UC San Diego
Essays on Labor Markets and Inequality
- Author(s): Gouin-Bonenfant, Emilien
- Advisor(s): Hamilton, James D
- et al.
In the first chapter, I propose a tractable model of the labor share that emphasizes the
interaction between labor market imperfections and productivity dispersion. I bring the model to
the data using an administrative dataset covering the universe of firms in Canada. As in the data,
most firms have a high labor share, yet the aggregate labor share is low due to the disproportionate
effect of a small fraction of large, extremely productive “superstar firms”. I find that a rise in the
dispersion of productivity across firms leads to a decline of the aggregate labor share in favor of
firm profit. The mechanism is that productivity dispersion effectively shields high-productivity
firms from wage competition. Reduced-form evidence from cross-country and cross-industry
data supports both the prediction and the mechanism. Through the lens of the model, rising productivity dispersion has caused the U.S. labor share to decline starting around 1990.

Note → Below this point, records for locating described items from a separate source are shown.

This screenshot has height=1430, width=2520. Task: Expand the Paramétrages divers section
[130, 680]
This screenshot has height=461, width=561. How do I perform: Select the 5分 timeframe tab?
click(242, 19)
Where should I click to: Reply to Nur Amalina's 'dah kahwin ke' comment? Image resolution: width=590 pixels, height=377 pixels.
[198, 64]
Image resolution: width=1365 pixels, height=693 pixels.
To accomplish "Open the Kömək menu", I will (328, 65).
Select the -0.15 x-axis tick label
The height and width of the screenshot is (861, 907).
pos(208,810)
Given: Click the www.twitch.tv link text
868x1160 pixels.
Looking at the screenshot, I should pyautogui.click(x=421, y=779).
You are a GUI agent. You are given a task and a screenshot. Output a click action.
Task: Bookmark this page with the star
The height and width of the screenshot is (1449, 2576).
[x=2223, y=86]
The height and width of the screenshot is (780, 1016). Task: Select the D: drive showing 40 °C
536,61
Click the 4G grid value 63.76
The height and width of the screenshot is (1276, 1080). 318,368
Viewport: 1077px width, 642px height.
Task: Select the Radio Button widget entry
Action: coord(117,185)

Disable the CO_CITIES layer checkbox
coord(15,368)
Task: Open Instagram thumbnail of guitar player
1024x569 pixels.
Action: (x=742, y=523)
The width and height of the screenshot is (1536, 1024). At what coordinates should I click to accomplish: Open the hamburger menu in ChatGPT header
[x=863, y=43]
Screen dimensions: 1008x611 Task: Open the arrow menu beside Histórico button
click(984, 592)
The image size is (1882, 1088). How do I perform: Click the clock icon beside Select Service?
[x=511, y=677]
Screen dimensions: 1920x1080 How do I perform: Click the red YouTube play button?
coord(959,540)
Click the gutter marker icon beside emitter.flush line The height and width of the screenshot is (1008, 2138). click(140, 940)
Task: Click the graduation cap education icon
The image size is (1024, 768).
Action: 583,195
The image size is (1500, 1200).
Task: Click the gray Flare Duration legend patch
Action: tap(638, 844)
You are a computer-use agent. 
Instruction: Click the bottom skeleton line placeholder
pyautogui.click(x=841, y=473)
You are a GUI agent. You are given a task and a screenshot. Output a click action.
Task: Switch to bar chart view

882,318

In the second chapter, we propose a new, systematic approach for analyzing and solving
heterogeneous-agent models with fat-tailed wealth distributions. Our approach exploits the
asymptotic linearity of policy functions and the analytical characterization of the Pareto exponent
to make the solution algorithm more transparent, efficient, and accurate with zero additional
computational cost. As an application, we solve a heterogeneous-agent model that features
persistent earnings and investment risk, borrowing constraint, portfolio decision, and endogenous
Pareto-tailed wealth distribution. We find that a wealth tax is a ”lose-lose” policy: the introduction
of a 1% wealth tax (with extra tax revenue used as consumption rebate) decreases wage by 6.5%,
welfare (in consumption equivalent) by 7.7%, and total tax revenue by 0.72%.
In the third chapter, I propose a model of earnings dynamics and inequality within the
firm. The model combines a production hierarchy with a “rank order tournament” promotion
scheme. I motivate the theory by documenting three sets of facts using proprietary personnel
data. First, most of inequality within the firm is between hierarchy levels rather than within.
Second, there is on average very little upward mobility within the firm. Third, there is important
heterogeneity in earnings trajectories. The model provides a positive theory of these facts and
sheds light on the determinants of inequality within the firm.